What is the solution? The report suggested that simple energy monitoring devices connected to each machine, controlled over a private network, could provide real- time feedback about overall energy consumption of the facility.

“This would allow operators to view a set of machines simultaneously. Furthermore, he or she can execute commands in groups for proactive energy reduction. Automated solutions for industrial facilities are not limited to energy monitoring. It is also possible to automate the activation/deactivation or machines or switches, motor acceleration/deceleration, data gathering and meter reading,” it said.

This was one of observations made in the white paper released by Larson Electronics LLC which looked at the application of energy-efficient programmes through the use of cutting-edge equipment and new industrial technologies.

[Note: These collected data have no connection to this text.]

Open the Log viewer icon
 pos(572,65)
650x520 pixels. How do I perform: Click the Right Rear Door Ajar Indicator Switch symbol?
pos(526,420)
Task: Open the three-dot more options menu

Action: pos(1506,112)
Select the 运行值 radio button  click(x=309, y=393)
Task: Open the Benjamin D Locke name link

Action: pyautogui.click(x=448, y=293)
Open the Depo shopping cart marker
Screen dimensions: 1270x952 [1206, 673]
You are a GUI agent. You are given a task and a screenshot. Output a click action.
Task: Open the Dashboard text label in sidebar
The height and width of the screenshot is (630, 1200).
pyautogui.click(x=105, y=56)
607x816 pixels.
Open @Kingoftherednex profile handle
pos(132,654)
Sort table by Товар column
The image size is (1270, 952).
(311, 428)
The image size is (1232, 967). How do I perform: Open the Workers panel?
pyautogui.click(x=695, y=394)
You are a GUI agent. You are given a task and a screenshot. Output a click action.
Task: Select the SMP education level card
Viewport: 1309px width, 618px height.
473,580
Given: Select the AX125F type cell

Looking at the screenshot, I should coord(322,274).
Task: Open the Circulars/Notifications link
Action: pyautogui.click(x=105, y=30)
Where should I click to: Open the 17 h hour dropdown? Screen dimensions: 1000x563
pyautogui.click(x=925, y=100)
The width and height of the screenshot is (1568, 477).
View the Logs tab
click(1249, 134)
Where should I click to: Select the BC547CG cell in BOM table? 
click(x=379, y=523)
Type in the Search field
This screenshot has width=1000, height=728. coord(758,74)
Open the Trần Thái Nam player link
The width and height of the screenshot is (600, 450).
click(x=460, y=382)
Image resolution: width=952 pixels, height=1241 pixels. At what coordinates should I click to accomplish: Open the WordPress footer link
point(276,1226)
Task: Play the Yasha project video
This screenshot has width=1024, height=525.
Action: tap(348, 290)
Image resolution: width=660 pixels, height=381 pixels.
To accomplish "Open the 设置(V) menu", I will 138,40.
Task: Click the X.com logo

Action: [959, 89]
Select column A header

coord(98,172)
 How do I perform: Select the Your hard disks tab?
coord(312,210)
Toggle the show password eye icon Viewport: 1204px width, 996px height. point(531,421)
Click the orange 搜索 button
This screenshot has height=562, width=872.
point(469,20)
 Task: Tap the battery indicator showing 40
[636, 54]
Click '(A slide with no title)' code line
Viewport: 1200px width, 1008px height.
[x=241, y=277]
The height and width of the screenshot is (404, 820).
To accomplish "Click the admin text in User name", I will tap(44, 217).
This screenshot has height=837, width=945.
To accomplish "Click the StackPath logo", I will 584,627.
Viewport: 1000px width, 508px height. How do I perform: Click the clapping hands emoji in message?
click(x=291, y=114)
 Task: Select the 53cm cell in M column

Since 1973, Larson Electronics has manufactured industrial lighting and power distribution products. Among others, it has built lighting products for the cable, telephone and electric utility industry.

In the solar area, the report also noted that solar-powered lighting products and systems can support industrial efficiency programmes and initiatives by leveraging natural sunlight.

The solar industry is set to overtake coal, with the nascent sector employing more US workers than coal in 2016, according to the 2017 US Energy and Employment Report.

“Despite utilising underdeveloped technology (current solar panels and batteries available on the market today still have room for optimisation), many companies in the industrial sector view solar power to be revolutionary,” it said.

Among the factors that have led to the increased adoption of solar- powered systems are subsidies and tax credits, spread of solar leasing programmes, increased performance of solar-powered products, long- term savings, decreased reliance on grid power and strong support of sustainable energy programmes.

“The reality is, solar power can be scaled for power-hungry plant operations,” the report noted.

Quoting the Solar Energy Information Administration’s Solar Means Business Report, the report said that manufacturing establishments in the US, which constitute the largest segment of the industrial sector, make up roughly 86MW of solar energy production, or known as photovoltaic.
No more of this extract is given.